Caption: foto ilustrasi. (fc.net)
BABELTERKINI.COM, BELTIM – Amarah warga Desa Damar, Belitung Timur, memuncak. Sebanyak 800 hektare lahan IUP Tambang Besar milik PT Timah Tbk diduga mangkrak sejak 2018 tanpa aktivitas produksi yang jelas. Ironisnya, saat lahan terbengkalai itu dimanfaatkan warga untuk menambang di bekas galian reklamasi, justru penertiban dilakukan oleh pihak keamanan perusahaan.
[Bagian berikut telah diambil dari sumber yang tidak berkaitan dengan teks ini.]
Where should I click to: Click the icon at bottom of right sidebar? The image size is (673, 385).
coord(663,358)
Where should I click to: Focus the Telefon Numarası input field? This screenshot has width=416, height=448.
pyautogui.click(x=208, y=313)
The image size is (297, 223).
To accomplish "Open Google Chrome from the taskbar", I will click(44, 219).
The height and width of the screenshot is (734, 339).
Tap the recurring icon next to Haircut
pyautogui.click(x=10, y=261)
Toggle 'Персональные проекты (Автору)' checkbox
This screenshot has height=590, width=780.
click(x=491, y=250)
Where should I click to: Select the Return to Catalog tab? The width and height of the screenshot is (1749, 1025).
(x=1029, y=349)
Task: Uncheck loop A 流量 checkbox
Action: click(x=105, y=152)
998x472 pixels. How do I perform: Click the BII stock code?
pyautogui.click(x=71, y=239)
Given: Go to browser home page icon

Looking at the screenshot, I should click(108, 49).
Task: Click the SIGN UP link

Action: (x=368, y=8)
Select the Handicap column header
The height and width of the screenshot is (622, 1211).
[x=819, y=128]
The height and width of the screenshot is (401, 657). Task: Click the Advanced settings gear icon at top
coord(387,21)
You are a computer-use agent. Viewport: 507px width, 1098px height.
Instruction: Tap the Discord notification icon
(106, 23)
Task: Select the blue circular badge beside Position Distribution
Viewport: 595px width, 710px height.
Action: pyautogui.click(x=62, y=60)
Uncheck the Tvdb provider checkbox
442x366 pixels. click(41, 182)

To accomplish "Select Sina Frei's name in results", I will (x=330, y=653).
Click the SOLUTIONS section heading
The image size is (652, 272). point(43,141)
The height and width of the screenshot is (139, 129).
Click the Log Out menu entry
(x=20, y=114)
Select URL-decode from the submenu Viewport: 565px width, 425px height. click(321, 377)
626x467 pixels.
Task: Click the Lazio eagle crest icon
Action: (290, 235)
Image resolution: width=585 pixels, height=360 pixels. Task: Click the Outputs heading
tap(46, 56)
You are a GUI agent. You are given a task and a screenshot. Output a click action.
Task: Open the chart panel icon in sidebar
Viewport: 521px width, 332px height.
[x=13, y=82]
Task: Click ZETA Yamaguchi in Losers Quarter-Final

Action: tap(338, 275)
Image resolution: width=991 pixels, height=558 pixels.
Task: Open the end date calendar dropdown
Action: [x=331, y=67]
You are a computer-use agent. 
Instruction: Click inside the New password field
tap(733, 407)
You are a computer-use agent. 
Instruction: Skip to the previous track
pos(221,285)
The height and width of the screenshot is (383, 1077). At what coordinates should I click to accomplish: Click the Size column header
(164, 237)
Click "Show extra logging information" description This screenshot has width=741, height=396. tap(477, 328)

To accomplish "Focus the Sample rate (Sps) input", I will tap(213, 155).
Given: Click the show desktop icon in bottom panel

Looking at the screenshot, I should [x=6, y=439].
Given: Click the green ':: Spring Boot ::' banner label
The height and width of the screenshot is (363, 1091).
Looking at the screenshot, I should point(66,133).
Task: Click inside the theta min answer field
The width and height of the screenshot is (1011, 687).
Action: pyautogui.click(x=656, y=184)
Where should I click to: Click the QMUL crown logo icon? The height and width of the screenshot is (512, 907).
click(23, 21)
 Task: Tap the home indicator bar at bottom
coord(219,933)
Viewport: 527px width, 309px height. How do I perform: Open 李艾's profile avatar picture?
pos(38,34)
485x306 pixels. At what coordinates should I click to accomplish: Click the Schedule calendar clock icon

“Yang jalan hanya perencanaan, alat tidak pernah turun, produksi nol. Tapi begitu warga masuk, langsung ditindak,” tegas Ketua Ormas Kampong (KAMEK) Damar, Wharta Ade Pramana, Sabtu (26/4/2026), menyayangkan tindakan penyitaan peralatan warga tanpa peringatan.
Persoalan ini bahkan telah dibahas dalam rapat Komisi II DPRD Belitung Timur yang melibatkan Camat Damar, Kades Mengkubang, perwakilan warga, serta pihak PT Timah. Namun hingga kini, belum ada solusi konkret yang dihasilkan.